You can barely make out the restaurant in the middle of the picture. It's over 8,500 feet at this point.
 
Bird, a rarity up there. 

Bird, up close. I love my camera.


The end of the Devil's Backbone. Too narrow for me to continue.

Found thispicture of Mt. Baldy on the internet. It appears to be a snow-capped version of the Devil to me.
I was thankful when we found a different route down, the Turkey Shoot. I thought it'd be less steep than the Devil and was glad for a second that I was going to save my toes from bleeding. But it was pretty bad. The rocks and the dirt made the trail very slippery. I envied those coming up with hiking poles.
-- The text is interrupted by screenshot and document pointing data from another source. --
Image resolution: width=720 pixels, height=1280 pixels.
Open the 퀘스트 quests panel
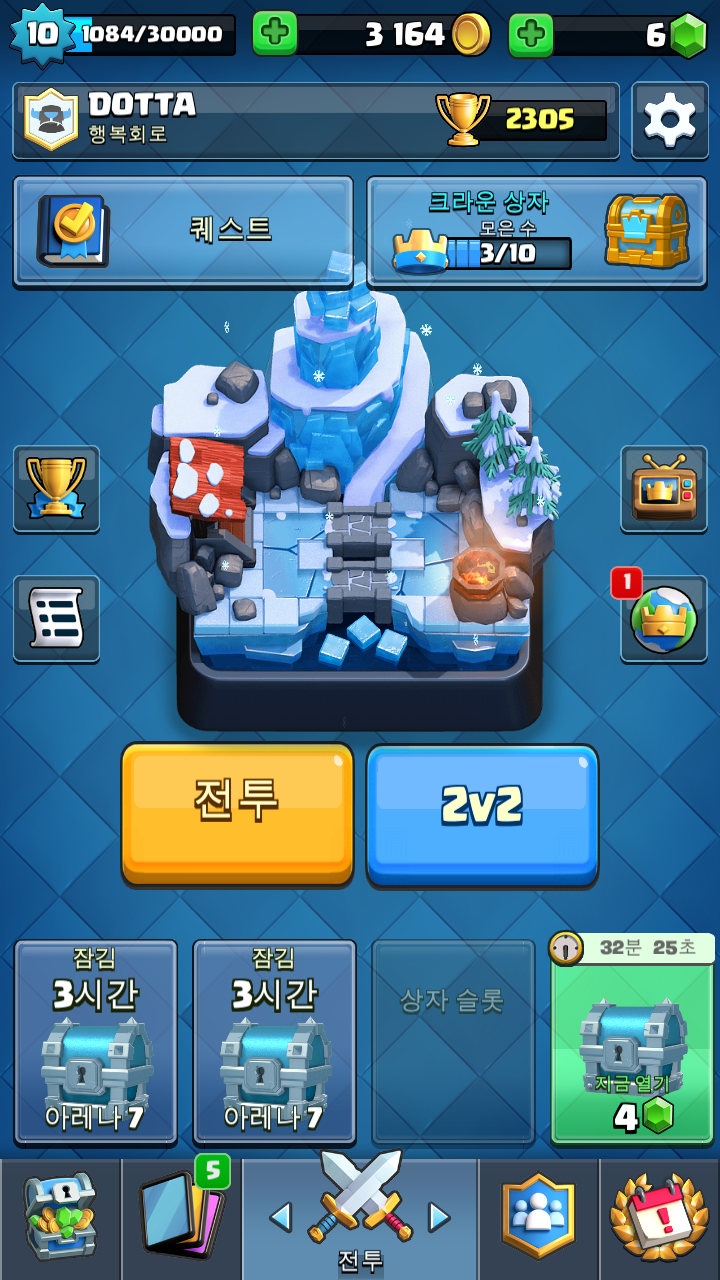click(183, 230)
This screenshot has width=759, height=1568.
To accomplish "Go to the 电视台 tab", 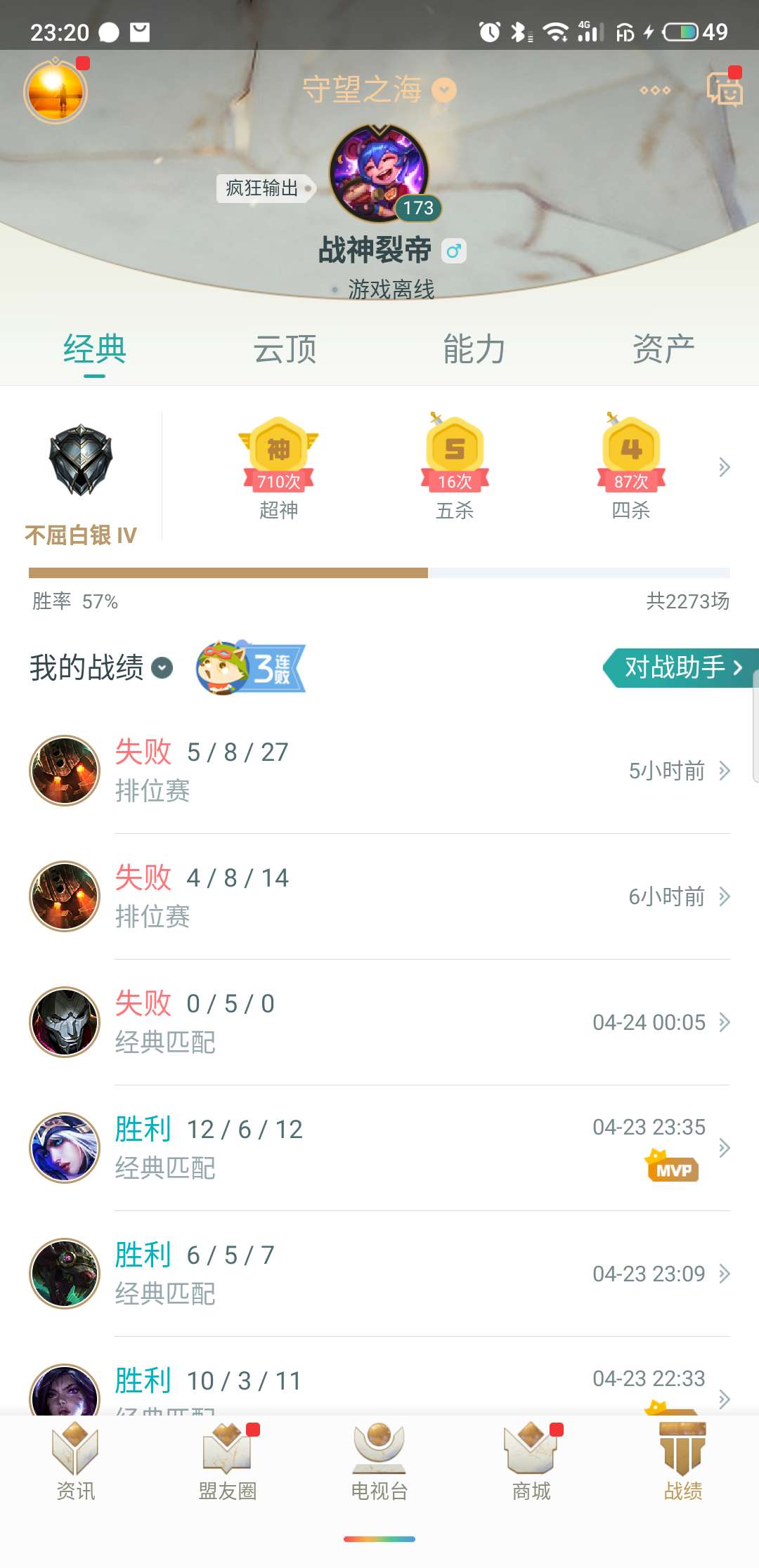I will click(379, 1462).
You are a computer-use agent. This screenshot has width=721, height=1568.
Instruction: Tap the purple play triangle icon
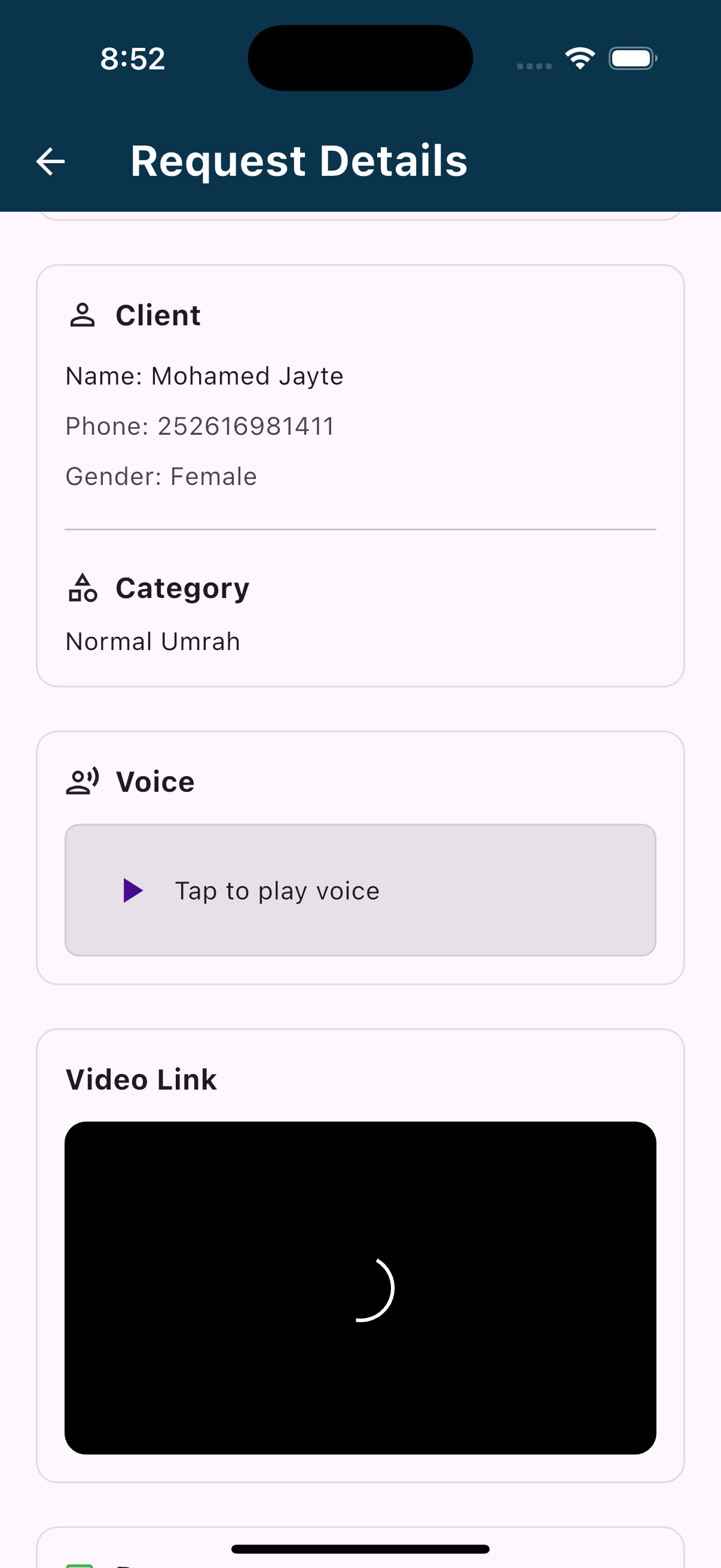coord(134,890)
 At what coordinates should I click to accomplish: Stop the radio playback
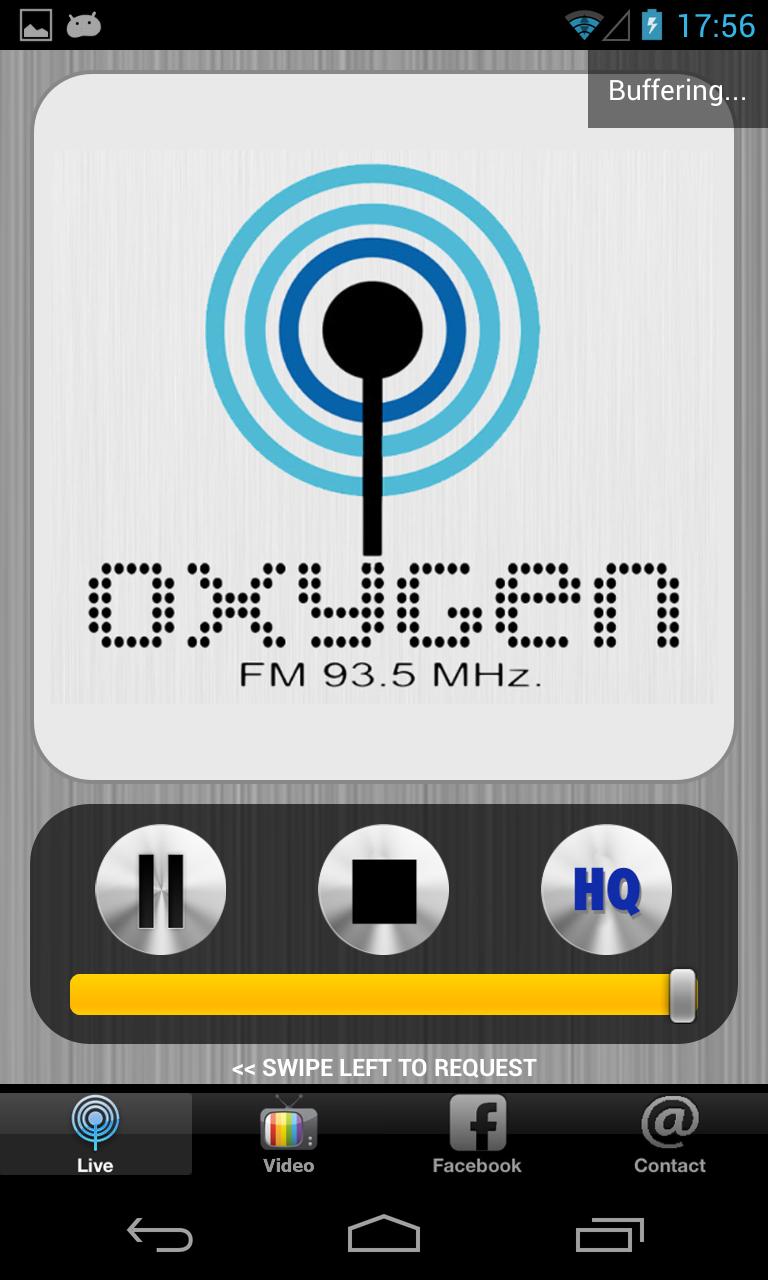[x=383, y=888]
Leo even took a run making me believe he was going to end up a rock and dirt ball. But neither one of us fell. We were back at square one with shaky legs, safe and sound after a total of only four hellish miles. We've done twice as much hiking in one day but never at that elevation. I was still very proud of myself. And ready for some soup. It had gotten cold and I was ready to sit for the rest of the evening.
 
The descend, a slip and slide of sorts.

Leo wants to head back to Mt. Baldy during the snow season to ski. I told him he's crazy. I'd rather make love to the Devil again. Who's in?